### YOUR GOAL
Pick out every line of the material below that contains the string "Task". Case counts.

◆ ◆ ◆ ◆ ◆ ◆ ◆

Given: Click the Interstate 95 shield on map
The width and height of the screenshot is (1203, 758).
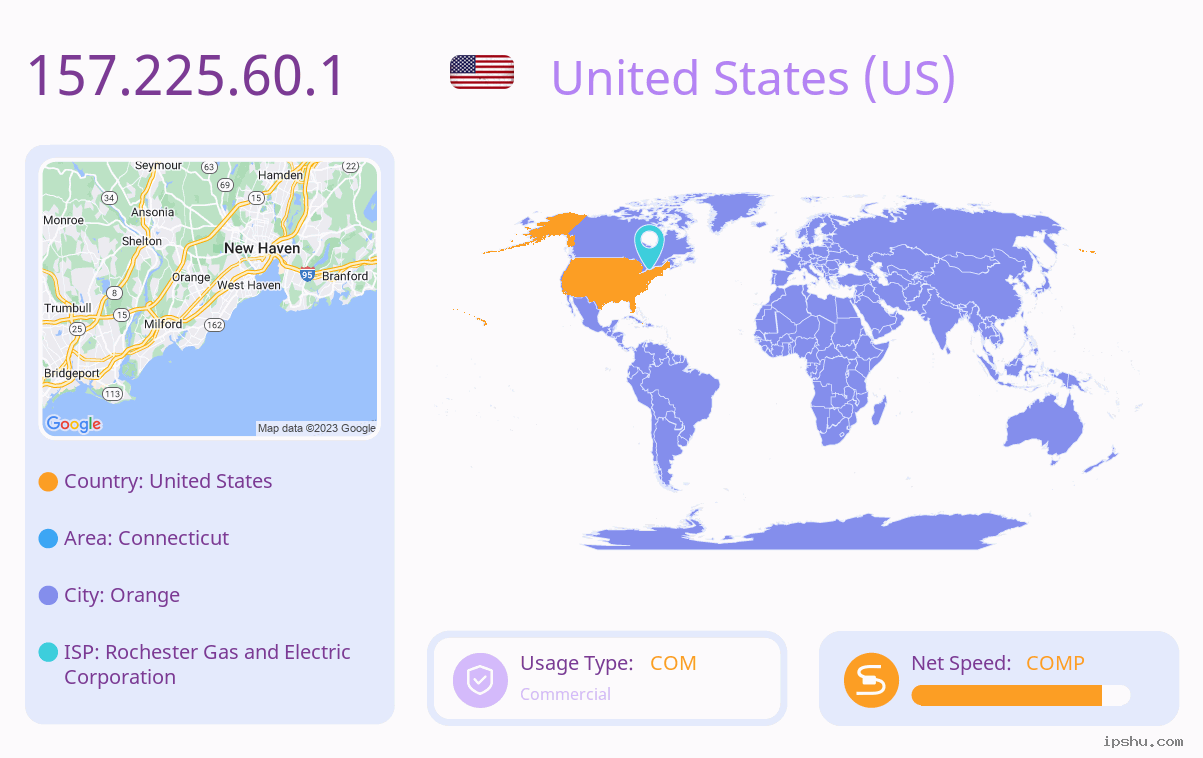Looking at the screenshot, I should [307, 273].
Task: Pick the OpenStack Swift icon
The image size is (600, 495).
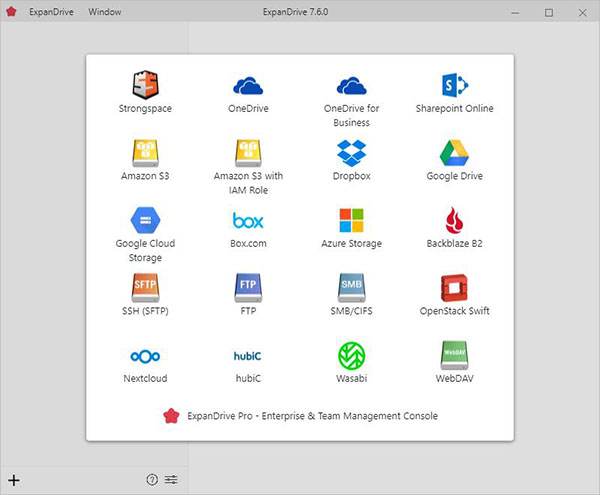Action: (455, 288)
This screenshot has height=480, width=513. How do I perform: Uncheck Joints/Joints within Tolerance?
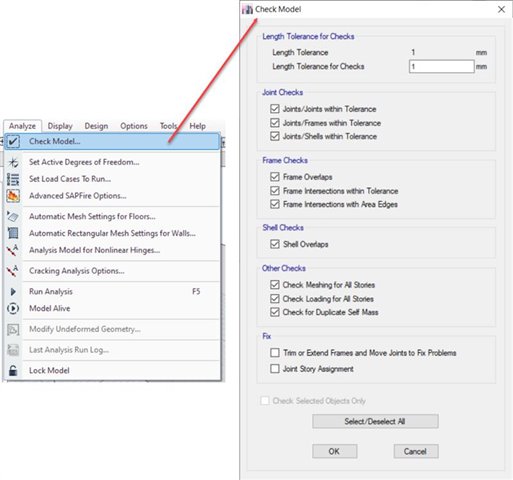[275, 109]
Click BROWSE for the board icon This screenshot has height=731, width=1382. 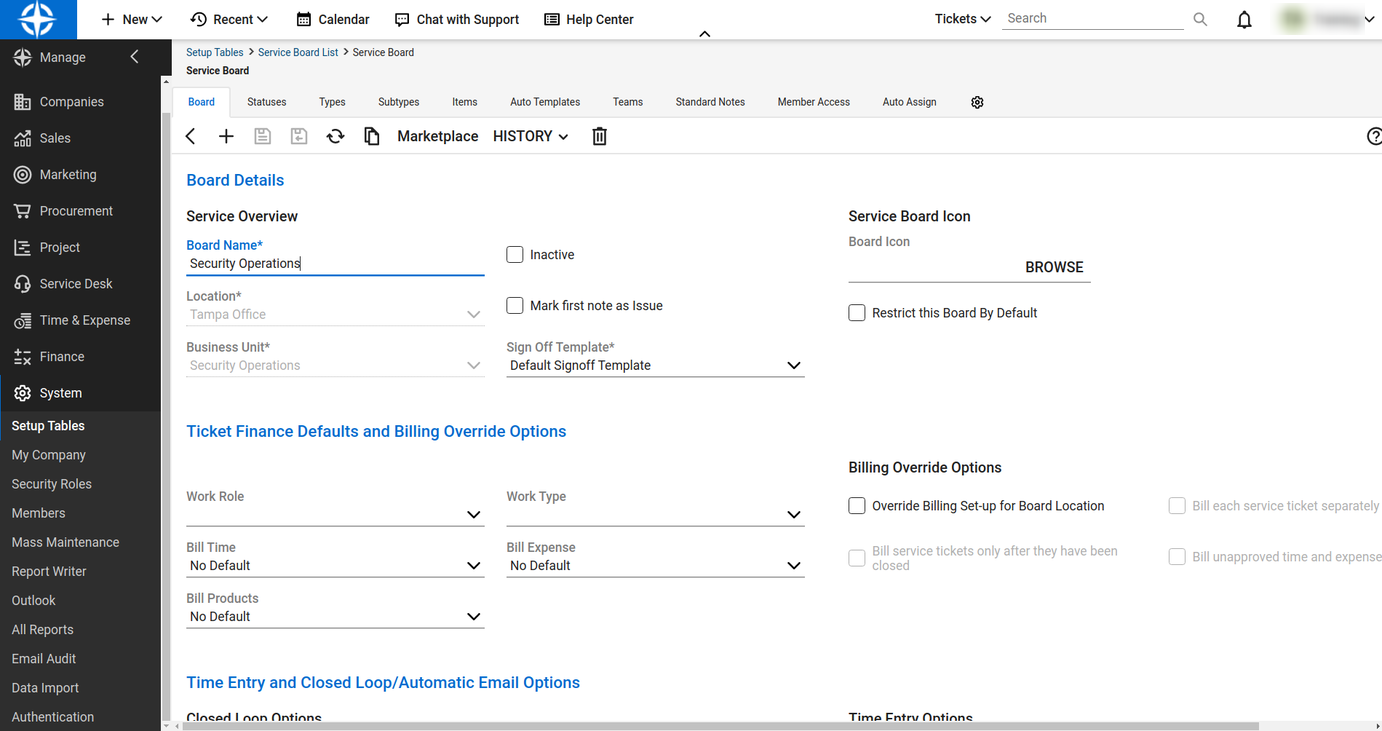click(1054, 267)
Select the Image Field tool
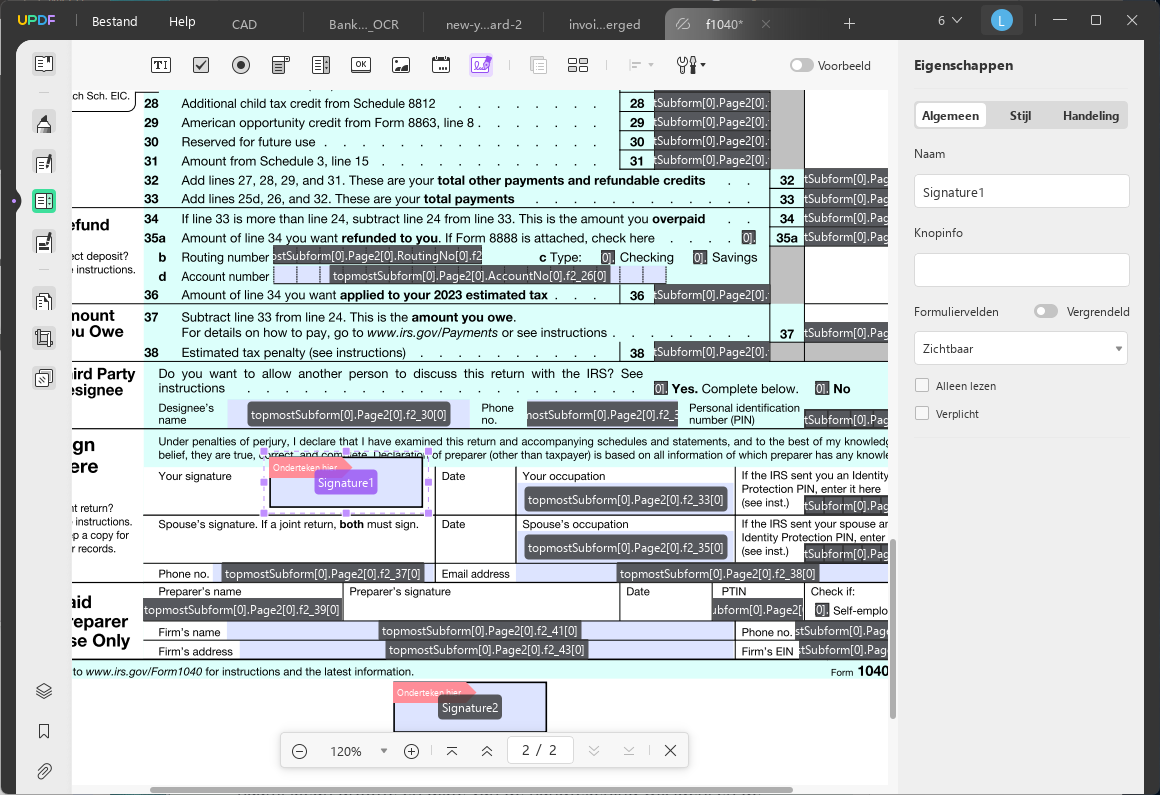 tap(401, 65)
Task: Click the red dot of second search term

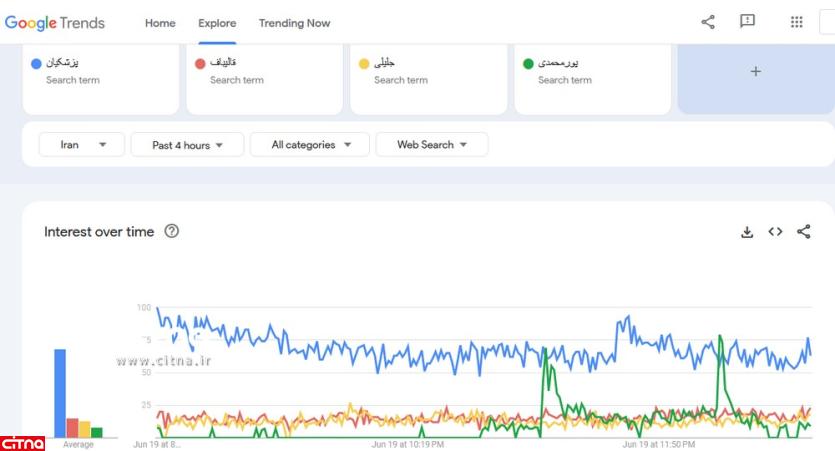Action: [x=200, y=64]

◆ ◆ ◆ ◆ ◆ ◆ ◆

### COMPLETE ANSWER
Task: Pick the OpenStack Swift icon
Task: Click the red dot of second search term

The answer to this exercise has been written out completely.